Google's Nano Banana Pro API has no such field, and passing one returns a 400 error (Apiyi). Google's own guidance is to use positive framing inside the prompt: "Use positive framing: Describe what you want, not what you don't want (e.g., 'empty street' instead of 'no cars')." Two architectures, two contracts, one practical rule: know which one you are talking to before writing a constraint.

For instruction-tuned models, two phrasings work:

  1. Positive reframing. "Empty street" beats "no cars." This is Google's official recommendation.
  2. Explicit declarative negation. "Do not include text, watermarks, logos, or studio reflections." Max Woolf's empirical Nano Banana testing found this works reliably, especially with ALL CAPS for critical constraints (Max Woolf).

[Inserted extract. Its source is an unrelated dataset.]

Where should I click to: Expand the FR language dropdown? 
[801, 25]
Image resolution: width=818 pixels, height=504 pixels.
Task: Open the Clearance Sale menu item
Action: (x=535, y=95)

The model-architecture matrix:

Model familySeparate negative prompt fieldInline negation phrasingRecommended pattern
Stable Diffusion / SDXL / FluxYes (CFG-based)Works as positive prompt onlyComma-separated negative keyword list in the negative field
Imagen / Nano Banana / Gemini imageNo (passing negativePrompt returns 400)Works as natural-language instructionEmbed exclusions as positive descriptions ("empty street," "no text on label")
GPT-image / DALL-E 3NoWorks as natural-language instructionSame as above; use clear declarative sentences

What it controls, what it does not

Controls: removal of common artefacts and unwanted elements, marketplace compliance language (no text, no overlays, no watermarks). Does not control: anything not present in the model's vocabulary. Telling a model "no extra fingers" cannot rescue a model that does not understand fingers; it can only bias against them.

Common failure mode

Pasting a 50-word negative prompt copied from Reddit into an instruction-tuned model that has no negative prompt field. The model either silently ignores it or, worse, treats the negative list as a positive description because the field does not exist and the prompt is concatenated. The fix is to know which architecture you are talking to and rewrite the constraint as a positive instruction for instruction-tuned models.

How this becomes reusable in Nightjar

Nightjar bakes the most important constraint, product preservation, into its defaults. Upscale is target-resolution based (2K and 4K long-edge), not creative reinterpretation, so it does not invent label text, hands, or studio reflections. The Recolor and Product Placement Edit Shortcuts anchor to the source Asset so structure, text, logos, and material detail are preserved by design rather than by prompt-engineered exclusion lists. Custom Directions are the slot for additional constraints layered on top of the ingredient system, the cleanest place to keep marketplace-compliance language like "no text on label, no studio reflections, pure white background" without re-typing it every Generation. For more on how Nightjar handles preservation, see AI upscale and product preservation.

Pattern 6: Save and Apply

This is the pattern that does not live inside the prompt box.

Slot template

Run patterns 1 through 5 once. Save the resulting configuration as a named, structured object. Apply the named object to the next product without rewriting the slots.

Example application

A Shopify brand defines one Recipe for its packshot system:

  • Photography Style: clean studio (custom, extracted from 4 brand reference images)
  • Composition: centered three-quarter, 70 percent fill, 1:1
  • Fashion Model: none
  • Background: solid white #FFFFFF
  • Custom Directions: "Preserve product label text exactly. No reflective studio equipment in frame."
  • Aspect ratio: 1:1
  • Resolution: 2K
  • Output format: JPEG
  • Image count: 4

The next 200 SKUs run through this Recipe in one click each.

Mechanism

Patterns 1 through 5 are reusable structures, but they are not reusable objects. Each next product still requires the writer to fill the slots correctly, and small phrasing differences across two attempts produce different outputs. The fix is to move the locked configuration out of the prompt and into a structured saved object.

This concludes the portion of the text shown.